→ Questions to answer
a) In the Ecko Rising review, rewrite the paragraph beginning "Ecko Rising mixes science fiction" more briefly, keeping its main facts.
b) Please return the part of the Ecko Rising review starting with "The story works" and going on through "and starting anew.", copied word for word.

→ Reading passage
□ □ □ □ □

By Marty Mulrooney
Ecko Rising is a science fiction/fantasy epic and the debut novel of Danie Ware. It tells the story of Ecko, a cybernetically enhanced rebel/assassin who is recruited into a resistance group in a dystopian future where the population are controlled via mind-altering drugs. During a reconnaissance mission, Ecko takes a fatal plunge and ends up landing in a fantasy realm. But is this brave new world real or all just in Ecko’s head?
He was small, slight, as strong as coiled steel wire. His skin and cloak were dappled in a shadowy, shifting blue-grey. As he put back his cowl with one thin hand, Fuller gasper, Lugan swore softly. Neither man was a stranger to cybernetic enhancement – but they had never seen anything like this.
This couldn’t be human.
With his ‘savage, sharp-cheeked and gleeful’ face, ‘black-lipped, black-toothed grin’ and eyes ‘blacker than pits’, Ecko isn’t your everyday hero. Even calling him an anti-hero is a bit of a stretch, as he doesn’t seem to particularly care much about anyone but himself. Ecko Rising opens in a futuristic London with Ecko being recruited by Cell operatives Fuller and Lugan – or perhaps it’s the other way round…
Ecko is a loose cannon but Lugan protects him anyway – as he tells the Boss, “E’s also a fucking gem.” Ecko has a lead on Doc Grey – the creator of the drugs controlling the population – and Pilgrim itself. The Boss gives Lugan an ultimatum: Ecko will succeed in his mission or she will place him within a Virtual Rorschach, a physiological diagnosis program taking place in a fantasy world entirely within his own head.
There was no cover up here; nowhere to go. Turbo-charged or not, he wasn’t a fucking action-movie hero able to dodge short-range rifle suppression with no cover.
He did the only thing he could do. He went over the edge.
And fell down, down into the screaming and the dark.
Ecko Rising mixes science fiction à la early years Michael Marshall with the comedic fantasy of Terry Pratchett and the sprawling authenticity of J. R. R. Tolkien’s Middle-earth. Ecko takes a nasty fall in future London and wakes up upon a bed in The Wanderer, purveyor of fine ales and currently in the city of Roviarath. The Wanderer, a man who introduces himself as the Bard explains, is a teleporting pub that travels with a mind of its own. Ecko becomes infuriated – how can he escape this Virtual Rorschach? Should he play along – or simply burn everything to the ground with his inbuilt flamethrower?
The story works so well because, although Ecko is the main character, he is literally dumped into the middle of a fantasy land that is on the brink of an extremely dark time and doesn’t even know it. Ecko doesn’t so much drive the story as wreak havoc throughout it. The numerous supporting characters are all well-written and great fun to spend time with too. Furthermore, any good fantasy needs a memorable villain and the Elementalist Maugrim – who doesn’t seem to belong here any more than Ecko does, with his South London accent and oil-stained denim jeans – is a scary, truly evil man intent on tearing down the world and starting anew.

□ □ □ □ □

→ Data excerpts

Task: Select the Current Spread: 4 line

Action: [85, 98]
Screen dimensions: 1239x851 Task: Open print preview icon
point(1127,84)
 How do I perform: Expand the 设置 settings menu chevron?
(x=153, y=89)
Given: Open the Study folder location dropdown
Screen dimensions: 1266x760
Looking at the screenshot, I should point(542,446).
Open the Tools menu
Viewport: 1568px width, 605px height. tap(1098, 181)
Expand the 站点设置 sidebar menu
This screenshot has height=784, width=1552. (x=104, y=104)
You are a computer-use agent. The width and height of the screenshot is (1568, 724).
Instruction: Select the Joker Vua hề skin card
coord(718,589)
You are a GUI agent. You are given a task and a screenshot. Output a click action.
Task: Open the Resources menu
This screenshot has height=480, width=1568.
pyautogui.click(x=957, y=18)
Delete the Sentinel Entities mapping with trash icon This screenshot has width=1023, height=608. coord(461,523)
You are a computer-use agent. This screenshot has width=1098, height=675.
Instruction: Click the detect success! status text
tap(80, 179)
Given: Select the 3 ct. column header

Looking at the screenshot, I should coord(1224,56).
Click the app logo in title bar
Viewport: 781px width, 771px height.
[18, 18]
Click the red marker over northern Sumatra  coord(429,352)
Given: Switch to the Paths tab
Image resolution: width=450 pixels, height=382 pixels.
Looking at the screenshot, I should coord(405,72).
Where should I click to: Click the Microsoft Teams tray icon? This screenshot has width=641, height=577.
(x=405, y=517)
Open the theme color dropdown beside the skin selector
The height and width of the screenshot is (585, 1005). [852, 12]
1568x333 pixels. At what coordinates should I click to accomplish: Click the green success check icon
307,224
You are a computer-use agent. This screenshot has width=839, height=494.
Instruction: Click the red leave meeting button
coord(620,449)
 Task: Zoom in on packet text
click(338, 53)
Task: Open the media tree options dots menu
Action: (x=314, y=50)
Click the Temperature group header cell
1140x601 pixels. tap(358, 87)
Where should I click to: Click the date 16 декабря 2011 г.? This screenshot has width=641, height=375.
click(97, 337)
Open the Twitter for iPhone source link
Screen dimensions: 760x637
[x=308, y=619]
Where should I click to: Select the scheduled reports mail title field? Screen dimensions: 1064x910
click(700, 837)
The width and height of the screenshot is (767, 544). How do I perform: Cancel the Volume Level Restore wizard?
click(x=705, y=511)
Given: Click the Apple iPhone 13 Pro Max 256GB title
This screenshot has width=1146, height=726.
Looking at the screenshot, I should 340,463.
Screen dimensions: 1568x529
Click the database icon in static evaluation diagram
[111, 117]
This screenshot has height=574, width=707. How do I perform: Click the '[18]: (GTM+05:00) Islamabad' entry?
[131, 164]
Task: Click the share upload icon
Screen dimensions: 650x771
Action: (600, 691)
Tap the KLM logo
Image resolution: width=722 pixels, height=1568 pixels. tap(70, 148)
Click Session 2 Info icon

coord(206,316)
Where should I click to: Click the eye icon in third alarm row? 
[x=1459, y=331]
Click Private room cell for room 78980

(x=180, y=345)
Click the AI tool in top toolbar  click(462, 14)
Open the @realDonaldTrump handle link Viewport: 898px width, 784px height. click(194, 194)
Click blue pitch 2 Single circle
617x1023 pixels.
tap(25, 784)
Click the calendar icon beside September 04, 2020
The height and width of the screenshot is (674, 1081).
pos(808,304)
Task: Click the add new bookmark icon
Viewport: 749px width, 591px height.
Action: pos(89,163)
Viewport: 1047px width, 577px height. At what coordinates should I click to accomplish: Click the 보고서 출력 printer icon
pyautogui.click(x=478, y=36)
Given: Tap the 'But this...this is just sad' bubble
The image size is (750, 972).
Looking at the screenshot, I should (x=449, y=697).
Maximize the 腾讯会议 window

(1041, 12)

□ □ □ □ □

→ Written answers
a) Ecko Rising blends early Michael Marshall-style science fiction with Terry Pratchett's comic fantasy and the sprawling authenticity of Tolkien's Middle-earth. After a nasty fall in future London, Ecko wakes in The Wanderer, a pub currently in the city of Roviarath. A man who introduces himself as the Bard explains that it is a teleporting pub that travels with a mind of its own. Infuriated, Ecko wonders whether to play along with this Virtual Rorschach or burn everything down with his inbuilt flamethrower.

b)
The story works so well because, although Ecko is the main character, he is literally dumped into the middle of a fantasy land that is on the brink of an extremely dark time and doesn’t even know it. Ecko doesn’t so much drive the story as wreak havoc throughout it. The numerous supporting characters are all well-written and great fun to spend time with too. Furthermore, any good fantasy needs a memorable villain and the Elementalist Maugrim – who doesn’t seem to belong here any more than Ecko does, with his South London accent and oil-stained denim jeans – is a scary, truly evil man intent on tearing down the world and starting anew.